## Working data
---*---

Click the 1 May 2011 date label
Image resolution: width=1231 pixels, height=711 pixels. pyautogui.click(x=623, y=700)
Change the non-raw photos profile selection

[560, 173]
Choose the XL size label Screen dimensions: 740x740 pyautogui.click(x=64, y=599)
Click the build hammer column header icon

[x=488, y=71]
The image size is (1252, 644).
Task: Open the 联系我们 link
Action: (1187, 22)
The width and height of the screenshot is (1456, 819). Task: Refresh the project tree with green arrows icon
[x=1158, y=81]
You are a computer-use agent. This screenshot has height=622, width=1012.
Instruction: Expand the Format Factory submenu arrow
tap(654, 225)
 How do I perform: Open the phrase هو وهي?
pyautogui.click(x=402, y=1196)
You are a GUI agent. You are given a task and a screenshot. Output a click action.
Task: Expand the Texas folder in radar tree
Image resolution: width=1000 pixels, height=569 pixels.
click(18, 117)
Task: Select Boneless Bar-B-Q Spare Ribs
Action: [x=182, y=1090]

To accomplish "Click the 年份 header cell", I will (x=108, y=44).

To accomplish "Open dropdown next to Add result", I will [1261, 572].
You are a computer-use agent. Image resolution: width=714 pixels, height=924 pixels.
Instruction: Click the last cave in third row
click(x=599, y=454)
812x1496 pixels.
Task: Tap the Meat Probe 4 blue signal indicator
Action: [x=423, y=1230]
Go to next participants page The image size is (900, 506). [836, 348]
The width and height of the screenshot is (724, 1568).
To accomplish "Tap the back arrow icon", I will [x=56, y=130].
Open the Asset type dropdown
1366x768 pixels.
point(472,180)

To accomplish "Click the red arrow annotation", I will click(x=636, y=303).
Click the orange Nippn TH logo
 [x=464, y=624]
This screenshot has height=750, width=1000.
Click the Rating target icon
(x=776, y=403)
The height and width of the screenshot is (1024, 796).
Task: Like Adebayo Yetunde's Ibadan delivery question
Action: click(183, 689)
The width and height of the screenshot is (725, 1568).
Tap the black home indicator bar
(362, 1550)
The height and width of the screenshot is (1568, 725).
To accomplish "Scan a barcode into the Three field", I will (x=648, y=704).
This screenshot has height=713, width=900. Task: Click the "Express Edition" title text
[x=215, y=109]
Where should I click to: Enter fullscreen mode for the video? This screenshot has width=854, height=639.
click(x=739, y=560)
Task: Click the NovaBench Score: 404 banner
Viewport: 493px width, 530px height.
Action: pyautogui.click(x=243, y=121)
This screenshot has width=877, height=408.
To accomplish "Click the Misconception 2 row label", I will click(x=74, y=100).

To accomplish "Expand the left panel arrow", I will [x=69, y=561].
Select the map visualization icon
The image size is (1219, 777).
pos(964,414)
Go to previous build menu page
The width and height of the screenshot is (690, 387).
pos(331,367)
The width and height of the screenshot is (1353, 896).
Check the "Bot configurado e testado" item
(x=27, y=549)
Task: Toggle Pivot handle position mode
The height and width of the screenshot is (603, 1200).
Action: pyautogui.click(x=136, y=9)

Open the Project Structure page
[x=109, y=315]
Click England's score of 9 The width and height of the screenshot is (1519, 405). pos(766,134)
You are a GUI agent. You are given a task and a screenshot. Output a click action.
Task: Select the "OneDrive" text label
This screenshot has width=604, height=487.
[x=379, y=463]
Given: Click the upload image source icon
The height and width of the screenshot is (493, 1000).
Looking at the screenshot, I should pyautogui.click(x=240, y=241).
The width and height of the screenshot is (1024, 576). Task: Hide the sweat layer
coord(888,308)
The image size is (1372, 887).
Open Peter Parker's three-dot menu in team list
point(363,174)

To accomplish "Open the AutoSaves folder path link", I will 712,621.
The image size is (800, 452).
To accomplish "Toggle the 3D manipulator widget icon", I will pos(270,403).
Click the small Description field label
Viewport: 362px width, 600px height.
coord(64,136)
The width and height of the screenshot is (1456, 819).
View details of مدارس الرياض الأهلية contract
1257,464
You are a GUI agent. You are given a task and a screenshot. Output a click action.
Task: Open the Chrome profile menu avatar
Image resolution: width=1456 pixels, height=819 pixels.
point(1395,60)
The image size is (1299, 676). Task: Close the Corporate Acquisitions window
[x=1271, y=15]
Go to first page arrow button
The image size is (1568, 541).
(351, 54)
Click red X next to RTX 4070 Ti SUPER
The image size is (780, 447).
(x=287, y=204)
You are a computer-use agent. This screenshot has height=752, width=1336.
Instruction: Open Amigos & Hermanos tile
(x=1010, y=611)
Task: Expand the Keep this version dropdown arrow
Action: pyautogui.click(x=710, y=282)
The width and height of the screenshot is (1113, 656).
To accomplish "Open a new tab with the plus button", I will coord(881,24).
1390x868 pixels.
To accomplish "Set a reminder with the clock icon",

---*---

## Objective
Copy out the lines above again without any change, starting with the line that contains "Task: Toggle Pivot handle position mode" and going on through the line that contains "[x=1271, y=15]".

## Response
Task: Toggle Pivot handle position mode
The height and width of the screenshot is (603, 1200).
Action: pyautogui.click(x=136, y=9)

Open the Project Structure page
[x=109, y=315]
Click England's score of 9 The width and height of the screenshot is (1519, 405). pos(766,134)
You are a GUI agent. You are given a task and a screenshot. Output a click action.
Task: Select the "OneDrive" text label
This screenshot has width=604, height=487.
[x=379, y=463]
Given: Click the upload image source icon
The height and width of the screenshot is (493, 1000).
Looking at the screenshot, I should pyautogui.click(x=240, y=241).
The width and height of the screenshot is (1024, 576). Task: Hide the sweat layer
coord(888,308)
The image size is (1372, 887).
Open Peter Parker's three-dot menu in team list
point(363,174)

To accomplish "Open the AutoSaves folder path link", I will 712,621.
The image size is (800, 452).
To accomplish "Toggle the 3D manipulator widget icon", I will pos(270,403).
Click the small Description field label
Viewport: 362px width, 600px height.
coord(64,136)
The width and height of the screenshot is (1456, 819).
View details of مدارس الرياض الأهلية contract
1257,464
You are a GUI agent. You are given a task and a screenshot. Output a click action.
Task: Open the Chrome profile menu avatar
Image resolution: width=1456 pixels, height=819 pixels.
point(1395,60)
The image size is (1299, 676). Task: Close the Corporate Acquisitions window
[x=1271, y=15]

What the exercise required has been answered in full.